— start ARTICLE —

Moldovan (Latin alphabet: ; Moldovan Cyrillic alphabet: ), also known historically as Moldavian, is one of the two local names for the Romanian language in Moldova. Moldovan was declared the official language in Article 13 of the constitution adopted in 1994, while the 1991 Declaration of Independence of Moldova used the name Romanian. In 2003, the Moldovan parliament adopted a law defining Moldovan and Romanian as glottonyms for the same language. In 2013, the Constitutional Court of Moldova interpreted that Article 13 of the constitution is superseded by the Declaration of Independence, thus giving official status to the name Romanian. The breakaway region of Transnistria continues to recognize Moldovan as one of its official languages, alongside Russian and Ukrainian. Ukraine also continues to make a distinction between Moldovan and Romanian, with one village declaring its language to be Romanian and another declaring it to be Moldovan, though Ukrainian officials have announced an intention to remove the legal status of Moldovan. On March 16th, 2023, The Moldovan Parliment approved a law on refering to the national language as Romanian in all legislative texts and the constitution. 

The language of the Moldovans had historically been identified by both terms, but during the time of the Soviet Union Moldovan, or, as it was called at the time, Moldavian, was the only term officially recognized. Soviet policy emphasized distinctions between Moldavians and Romanians based on their allegedly different histories. Its resolution declared Moldavian a distinct Romance language from Romanian.

While a majority of Moldovans with higher education, as well as a majority of inhabitants of the capital city of Chișinău, call their language Romanian, most rural residents indicated Moldovan as their native language in the 2004 census. In schools in Moldova, the term "Romanian language" has been used since independence.

The variety of Romanian spoken in Moldova is the Moldavian subdialect, which is spread approximately within the territory of the former Principality of Moldavia (now split between Moldova, Romania, and Ukraine). Moldavian is considered one of the five major spoken varieties of Romanian. However, all five are written identically, and Moldova and Romania share the same literary language.

The standard alphabet used in Moldova is equivalent to the Romanian alphabet, which uses the Latin script. Until 1918, varieties of the Romanian Cyrillic alphabet were used. The Moldovan Cyrillic alphabet (derived from the Russian alphabet and standardised in the Soviet Union) was used in 1924–1932 and 1938–1989 and remains in use in Transnistria.

— end ARTICLE —
— start DATA SHOWN —

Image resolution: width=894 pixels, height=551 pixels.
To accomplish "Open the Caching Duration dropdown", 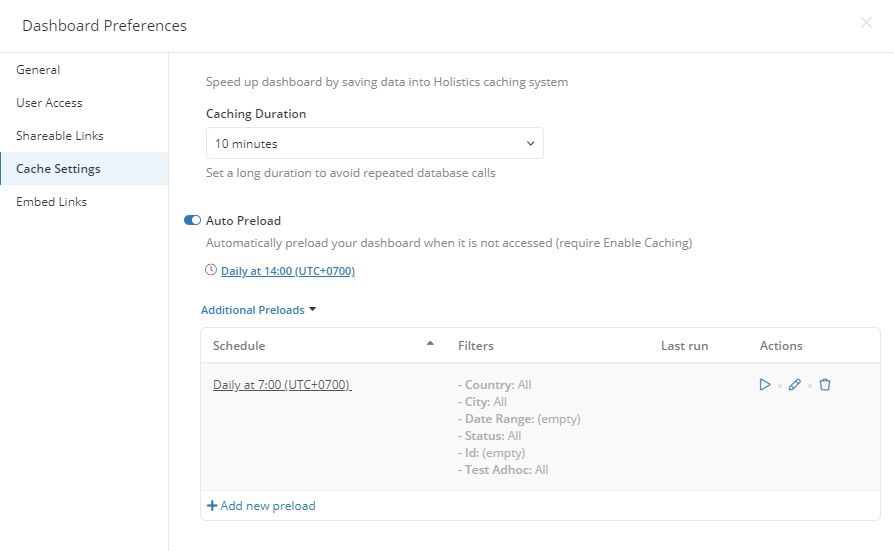I will (x=374, y=143).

— end DATA SHOWN —

* **WHAT THE EXERCISE ASKS**
Please extend the text on the Moldovan language, picking up after its last sentence. The listing is not needed for this.

* **FINAL RESULT**
History and politics 

The history of the Moldovan language refers to the historical evolution of the glottonym Moldavian/Moldovan in Moldova and beyond. It is closely tied to the region's political status, as during long periods of rule by Russia and the Soviet Union, officials emphasized the language's name as part of separating the Moldovans from those people who began to identify as Romanian in a different nation-building process. Cyrillic script was in use. From a linguistic perspective, Moldovan is an alternative name for the varieties of the Romanian language spoken in the Republic of Moldova (see History of the Romanian language).

Before 1918, during the period between the wars, and after the union of Bessarabia with Romania, scholars did not have consensus that Moldovans and the Romanians formed a single ethnic group. The Moldovan peasants had grown up in a different political entity and missed the years of creating a pan-Romanian national political consciousness. They identified as Moldovans speaking the language "Moldovan". This caused reactions from pan-Romanian nationalists. The concept of the distinction of Moldovan from Romanian was explicitly stated only in the early 20th century. It accompanied the raising of national awareness among Moldovans, with the Soviets emphasizing distinctions between Moldavians and Romanians. Moldavian has also been recorded by the 1960s' Romanian Linguistic Atlas as the answer to the question "What [language] do you speak?" in parts of Western Moldavia (Galați and Iași counties).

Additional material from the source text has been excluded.